I’ve been thinking about massaging this blog back to life for some time now. I often come across topical educational discussions or links to resources that are worthy of further exploration but rarely get beyond sharing them as a link on Twitter. I’ll start today with a couple of topics I’ve been recently pondering.
The jury is still out for me about MOOCs (Massive Open Online Courses). If you’re new to the concept of MOOCs, Ryan Tracey has put together a good overview of what a MOOC is. Built with connectivist design principles in mind, the theory is good. However, the longtime online learner and facilitator in me wonders just how effective such large scale forums can be, or whether the huge numbers involved mean they are simply a recipe for online mayhem, particularly for less web-savvy users. Good organisation and clear communication is critical. I’m happy to be convinced of their worth (or otherwise).
I am starting a MOOC next week with the hope that it will help me kill two birds with one stone. The first is to experience a MOOC first-hand and the second is to explore the possible use of online badges with the suite of qualifications I am involved in developing.

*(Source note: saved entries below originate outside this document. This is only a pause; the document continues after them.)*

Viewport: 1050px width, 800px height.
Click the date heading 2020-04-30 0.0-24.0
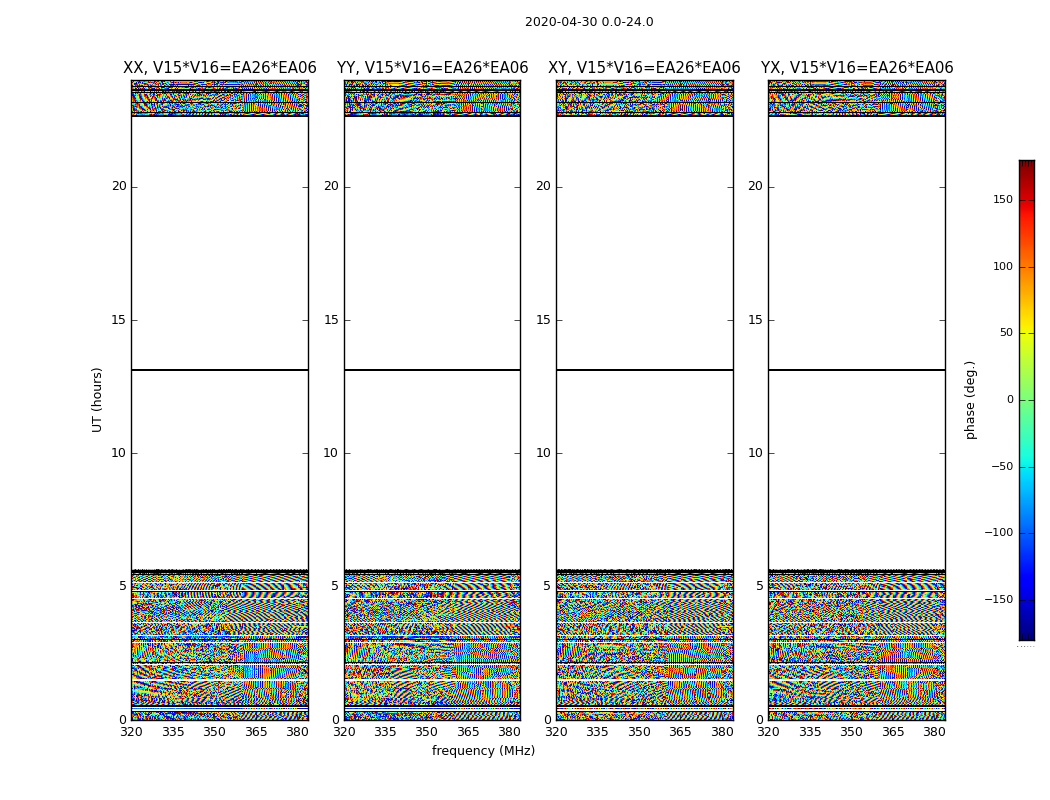point(589,22)
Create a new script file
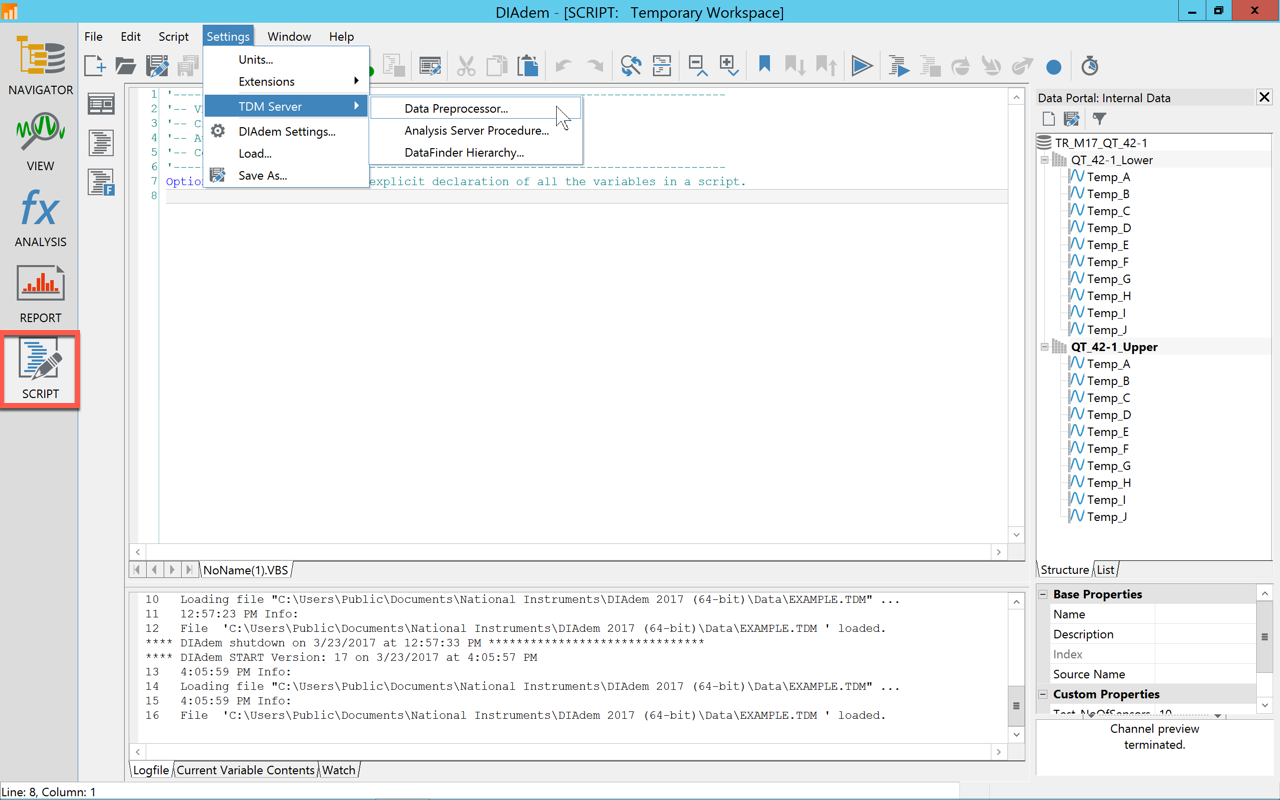The width and height of the screenshot is (1280, 800). (x=95, y=64)
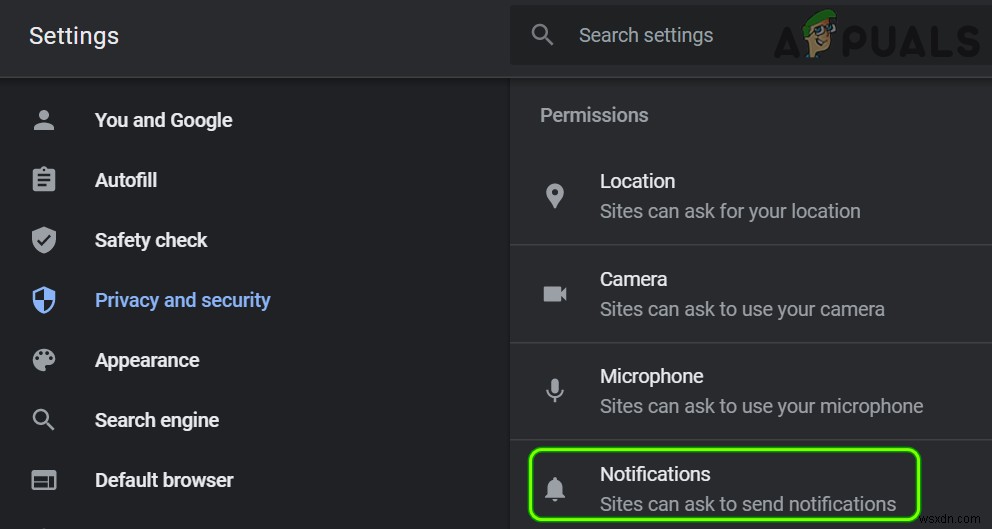This screenshot has width=992, height=529.
Task: Click the Microphone permission icon
Action: click(x=555, y=391)
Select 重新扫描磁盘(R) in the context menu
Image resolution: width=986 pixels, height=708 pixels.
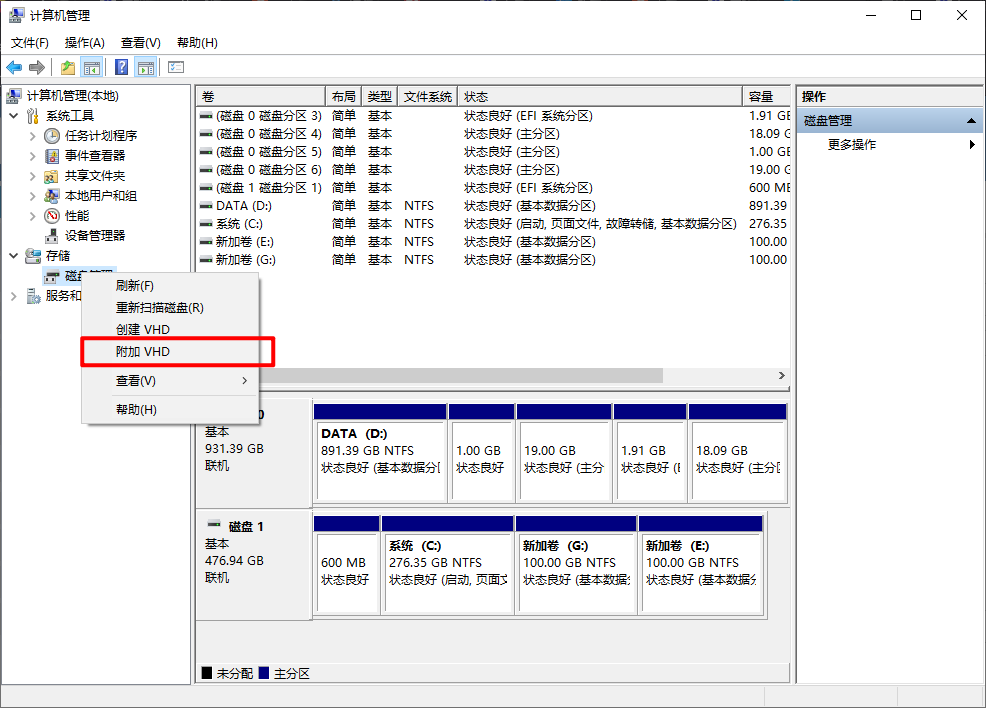pyautogui.click(x=159, y=307)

I was introduced to the use of open badges at the elearnz Conference in Auckland recently. Since then, I have thought long and hard about how they could be used to recognise and acknowledge learners’ skills and achievements in various areas. I am interested in exploring how my organisation could develop badges for our learners and whether or not they would find them valuable.
Some initial thoughts I have about the use of badges to recognise learning:
- What are the conventions around awarding badges to represent whole qualifications, as opposed to the individual skills or clusters of skills that the qualifications represent? Will learners expect badges for every course or standard they complete or will they be satisfied for a single badge representing the whole qualification. For example, if you take a unit standard-based qualification and award a badge for its completion (much like the physical badges some organisations offer), will those learners feel disadvantaged if other organisations offer say 15 badges for the same amount of work? Isn’t that why we register credits for unit standards with NZQA on a learner’s record of achievement?
- I already have a couple of badges in my Mozilla Backpack. Although they are just introductory examples, they were surprisingly easy to get. I imagine that the number of badges developed will grow exponentially once the concept takes off and more organisations start using them. I wonder what value badges will hold for learners and the issuing organisations if they are presented alongside those that require very low levels of skill or application.
- How could the skills represented by each badge be made transferrable or even comparable? Will it be acceptable or even expected that hundreds of different organisations could issue badges for very similar skills? I understand that the issuing organisation needs to establish credibility, but how apparent will this be for viewers (for example, potential employers)?
Badges: New Currency for Professional Credentials starts next week and is run in Blackboard, a LMS I have previously taught in for many years (albeit using older versions). The timing of the live sessions aren’t NZ-friendly so I won’t be attending them in real time by will view the content once it is made available. I look forward to learning more about the issues surrounding the use of badges in education and joining in the discussion.